◆ Brief
When you reach the line in the listing below that contains "Click the microphone Podcast icon", begin returning lines exactly as written, and stop after the line that contains "Click Dr. Andrew". Return no other lines.

◆ The data
________________

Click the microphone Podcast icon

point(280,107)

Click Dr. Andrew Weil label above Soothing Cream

________________

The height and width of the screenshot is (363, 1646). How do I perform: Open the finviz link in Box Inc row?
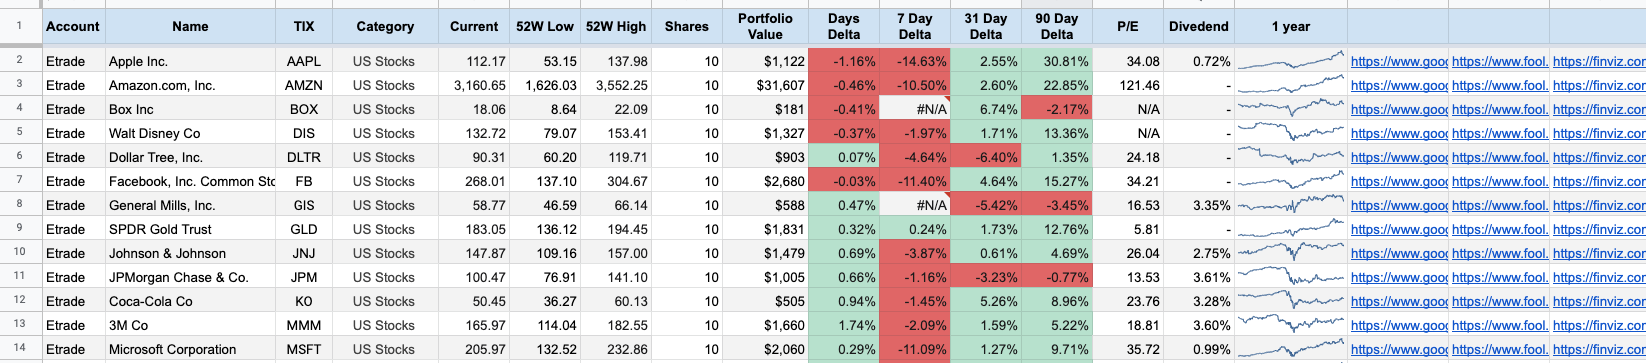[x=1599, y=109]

________________

◆ Answer section
Click the microphone Podcast icon

point(280,107)

Click Dr. Andrew Weil label above Soothing Cream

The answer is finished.